Within that time, there are two extension periods where the amounts of the subsidy decrease.
It must be remembered that the scheme is simply a mechanism that allows eligible employers to receive a ‘reimbursement’ of their wage liability, which must be directly passed on to their employees. Employers cannot receive the subsidy and then pay less than the subsidy amount and or otherwise profit from the scheme. One imagines, however, that a small minority will somehow work it to their advantage.
The first extension period had a payment subsidy of a gross amount of either $1200 per fortnight or $750 per fortnight depending on whether the employee worked 80 actual work hours or more in a nominated four-week period. The employer had to nominate the number of hours worked by each employee.
This applied until 3 January, 2021. Extension period two applies from 4 January until the end of the scheme. Current, there is no indication about whether or not the scheme will be further extended beyond March. I believe this will depend on economic conditions and what happens with COVID-19.
For this extension period, the rate of the payments is tiered at $1000 per fortnight and then $650 per fortnight, again being gross amounts. Employer eligibility for the scheme otherwise remains broadly the same. Employers must continue to communicate with workers about the scheme and the details as they affect staff. This includes the rates of the subsidy to be, or being, received. The turnover tests have not changed significantly. However, the tests are now based on actual turnover decline rather than projected or estimated declines.
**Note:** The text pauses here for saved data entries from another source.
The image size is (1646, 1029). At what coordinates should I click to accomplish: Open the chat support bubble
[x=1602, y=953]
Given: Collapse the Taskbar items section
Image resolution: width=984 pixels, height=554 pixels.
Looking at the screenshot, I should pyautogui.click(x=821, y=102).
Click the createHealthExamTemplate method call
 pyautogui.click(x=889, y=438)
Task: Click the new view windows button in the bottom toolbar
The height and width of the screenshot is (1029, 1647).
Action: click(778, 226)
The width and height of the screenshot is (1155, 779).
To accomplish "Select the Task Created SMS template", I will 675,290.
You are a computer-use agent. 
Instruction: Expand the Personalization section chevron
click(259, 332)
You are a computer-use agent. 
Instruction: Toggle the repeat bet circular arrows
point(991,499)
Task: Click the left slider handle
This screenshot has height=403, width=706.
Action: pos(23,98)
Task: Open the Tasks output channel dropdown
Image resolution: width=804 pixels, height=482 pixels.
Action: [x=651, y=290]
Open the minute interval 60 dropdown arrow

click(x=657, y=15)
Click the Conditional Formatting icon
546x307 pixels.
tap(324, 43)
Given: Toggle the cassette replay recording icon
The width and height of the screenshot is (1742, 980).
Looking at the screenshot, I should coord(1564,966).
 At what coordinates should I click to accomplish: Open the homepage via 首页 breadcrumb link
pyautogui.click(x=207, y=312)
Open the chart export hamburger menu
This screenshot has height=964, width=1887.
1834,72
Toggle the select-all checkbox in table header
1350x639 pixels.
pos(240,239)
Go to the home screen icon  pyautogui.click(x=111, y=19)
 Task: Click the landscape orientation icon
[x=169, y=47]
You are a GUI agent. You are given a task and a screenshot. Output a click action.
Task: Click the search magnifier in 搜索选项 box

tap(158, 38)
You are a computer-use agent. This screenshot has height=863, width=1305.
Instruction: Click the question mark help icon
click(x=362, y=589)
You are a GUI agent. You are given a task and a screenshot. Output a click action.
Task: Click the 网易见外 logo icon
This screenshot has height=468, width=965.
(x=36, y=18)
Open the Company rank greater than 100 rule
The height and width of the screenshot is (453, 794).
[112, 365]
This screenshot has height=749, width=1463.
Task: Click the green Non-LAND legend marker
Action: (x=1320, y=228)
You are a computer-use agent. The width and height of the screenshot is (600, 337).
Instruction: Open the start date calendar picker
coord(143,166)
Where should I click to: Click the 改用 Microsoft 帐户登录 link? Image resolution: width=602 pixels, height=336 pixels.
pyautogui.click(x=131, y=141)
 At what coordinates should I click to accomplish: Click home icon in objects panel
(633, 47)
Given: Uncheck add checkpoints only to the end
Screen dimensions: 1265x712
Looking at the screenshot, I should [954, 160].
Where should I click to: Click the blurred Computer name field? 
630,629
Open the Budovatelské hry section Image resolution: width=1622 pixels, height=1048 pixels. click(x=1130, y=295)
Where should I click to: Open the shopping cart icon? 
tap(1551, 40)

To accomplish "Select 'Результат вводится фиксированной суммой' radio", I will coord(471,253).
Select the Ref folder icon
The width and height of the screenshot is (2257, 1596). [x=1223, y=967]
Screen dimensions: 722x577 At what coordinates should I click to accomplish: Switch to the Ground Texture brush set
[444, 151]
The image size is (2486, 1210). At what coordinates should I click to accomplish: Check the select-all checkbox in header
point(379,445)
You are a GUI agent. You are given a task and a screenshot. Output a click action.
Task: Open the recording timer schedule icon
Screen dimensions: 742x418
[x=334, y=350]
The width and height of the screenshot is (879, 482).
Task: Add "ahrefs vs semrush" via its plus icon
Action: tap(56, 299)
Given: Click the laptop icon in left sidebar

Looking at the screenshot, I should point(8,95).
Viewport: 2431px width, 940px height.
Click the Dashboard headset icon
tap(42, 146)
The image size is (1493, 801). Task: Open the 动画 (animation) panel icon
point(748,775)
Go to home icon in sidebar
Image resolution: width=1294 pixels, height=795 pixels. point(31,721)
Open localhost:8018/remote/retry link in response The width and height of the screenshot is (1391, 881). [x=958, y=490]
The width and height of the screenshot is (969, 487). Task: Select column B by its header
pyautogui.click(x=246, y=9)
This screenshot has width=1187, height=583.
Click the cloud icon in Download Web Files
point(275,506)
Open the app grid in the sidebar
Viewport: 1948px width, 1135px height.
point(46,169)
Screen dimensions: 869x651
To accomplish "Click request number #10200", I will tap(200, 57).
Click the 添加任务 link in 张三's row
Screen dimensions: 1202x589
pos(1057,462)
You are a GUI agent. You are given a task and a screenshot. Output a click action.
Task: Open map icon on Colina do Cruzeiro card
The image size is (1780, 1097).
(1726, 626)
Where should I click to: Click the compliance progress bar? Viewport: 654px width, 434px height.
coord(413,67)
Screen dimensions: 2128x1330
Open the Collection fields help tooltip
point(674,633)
Accordingly, the business must notify of their actual GST turnover decline quarter by quarter in an amount of 30 per cent or more, or for a not-for-profit the test is 15 per cent or more decline, which declines cover the vast majority of businesses.
For a business with an annual turnover of $1 billion or more, the decline in turnover test is 50 per cent or more. Arguably, this new requirement reflects the fact that the scheme aims to account for the most recent economic impacts of the pandemic. Alternative turnover tests can be considered by the ATO particularly where, say, the business has not been operating for long enough to have a comparable GST quarter to compare to from a previous year and or quarter.
Interestingly, eligibility for businesses will need to be assessed in advance of BAS reporting deadlines. Accordingly, the ATO has discretion to extend the deadline for payment by the business of wages in order to satisfy what is called the ‘wage condition’ – a condition which requires that businesses must have paid their normal periodic wage before being eligible for the subsidy. In the rare case where a business does not have to report BAS, they should contact the ATO to discuss alternative arrangements. In fact, advice should be sought from the ATO in relation to any concerns arise or unique circumstances.
Businesses who were part of so-called Job Keeper 1 can continue in the scheme and need not do anything different so long as they continue to have an ABN and continue to report assessable income and supplies.
As always, seek advice if uncertain about any part of the scheme.
Advice should be sought particularly from accountants rather than lawyers – the latter who are able to advise more specifically about legal issues that arise.
Where there is a dispute between employers and workers, the parties can apply to engage in a dispute resolution pathway operated by the Fair Work Commission. This can include not only arbitration (basically a binding decision) but also conciliation and mediation.
Anecdotally, it has been said that there is so far a high take-up rate of this mechanism but that dispute numbers are falling back as parties become familiar with the scheme’s operation.